Prologue saint Grégoire

Dans le prologue (§ 8), saint Grégoire explique sur son rouleau qu’on doit « venir de la crainte à l’honneur et parvenir de l’honneur à l’amour ». Le chapitre I s’ouvre par le baiser traditionnel du Christ et l’Église. Au verset 3 de ce chapitre, l’Église tient une palme et une grande église où l’on arrive par la porte de la foi, puis on monte par l’espérance, parcourt la large salle à manger de la charité, pénètre enfin dans la chambre à coucher de la connaissance secrète de Dieu. Le chapitre II débute par le Christ tenant une fleur (« Je suis une fleur des champs »). On saute alors au chapitre V, non pas au début mais au verset 11, et s’ensuivent treize initiales ornées ou historiées pour quinze versets, finissant au chapitre VI, 8.

On est dans le jardin des mariés et le commentaire insiste sur l’union du Christ et de l’Église. Une initiale champie (chap. V, 11) attire l’attention sur les boucles de cheveux du Christ qui sont les fidèles (fol. 162). Au fol. 163v (chap. V, 12), l’Église tient un calice et un livre, et ses yeux sont entourés de deux colombes ; Grégoire explique que les colombes sont les prêcheurs du Christ qui convertissent par les saintes Écritures. Au fol. 164v (chap. V, 13), les joues pigmentées du Christ sont assimilées aux martyrs qui versent leur sang pour la foi, et le Christ dirige le visage de l’Église vers un saint en train d’être écorché.

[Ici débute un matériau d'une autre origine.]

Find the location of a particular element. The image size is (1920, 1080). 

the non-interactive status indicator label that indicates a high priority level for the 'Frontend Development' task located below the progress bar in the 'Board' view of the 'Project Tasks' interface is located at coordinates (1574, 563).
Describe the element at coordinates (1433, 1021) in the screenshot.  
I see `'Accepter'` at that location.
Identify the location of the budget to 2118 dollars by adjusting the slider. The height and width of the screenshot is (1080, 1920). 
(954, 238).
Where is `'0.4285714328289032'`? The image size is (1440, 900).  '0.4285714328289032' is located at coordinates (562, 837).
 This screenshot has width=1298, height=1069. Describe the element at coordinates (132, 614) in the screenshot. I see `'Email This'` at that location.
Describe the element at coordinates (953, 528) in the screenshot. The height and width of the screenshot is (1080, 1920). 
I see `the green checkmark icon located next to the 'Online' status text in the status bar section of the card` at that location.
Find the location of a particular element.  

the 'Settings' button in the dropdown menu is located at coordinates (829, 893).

Une initiale ornée d’un dragon signale au fol. 165v (chap. V, 13b) que les lèvres de l’Époux sont les prêcheurs. Son ventre d’ivoire (fol. 168, chap. V, 14) est « la mortalité non corrompue qui mène à l’immortalité, à la résurrection », et l’initiale présente le Christ ressuscité devant l’Église. Au fol. 172 (chap. V, 16), l’Église montre du doigt le Christ aux filles de Jérusalem, c’est-à-dire aux « âmes fidèles qui, en entendant les louanges et en voyant les bienfaits du Christ, désirent ardemment le connaître ». Au fol. 173 (chap. V, 17), la Synagogue demande à l’Église : « où est allé ton bien-aimé ? », et au fol. 174, on retrouve le bien aimé, descendu dans son jardin pour cueillir un lis (chap. VI, 1) ; l’Église le désigne à trois hommes, expliquant que c’est à travers elle, l’Église, que les fidèles sont joints au Christ par la foi et l’amour inséparable, et que le Christ les retire de la vie lorsqu’ils sont mûrs. Au fol. 176v (chap. VI, 2), le Christ embrasse l’Église qui tient une église apparemment monastique, car « la Synagogue, par la prédication de l’Église, se convertira » et aimera le Christ du même désir que l’Église. Le Christ et l’Église enlacés au fol. 177v (chap. VI, 3) sont la vision de paix céleste, l’union et la charité. Au chapitre VI, 4-6, les joues du Christ, assimilées aux moitiés d’une grenade, sont les fidèles qui se soumettent au martyre sous l’Antéchrist, en référence à l’Apocalypse et les deux témoins, souvent identifiés comme ici avec Hénoch et Élie. Deux initiales ornées closent la série, les interprétations faisant référence aux saints et aux élus (chap. VI, 7, fol. 181v et chap. VI, 8, fol. 185).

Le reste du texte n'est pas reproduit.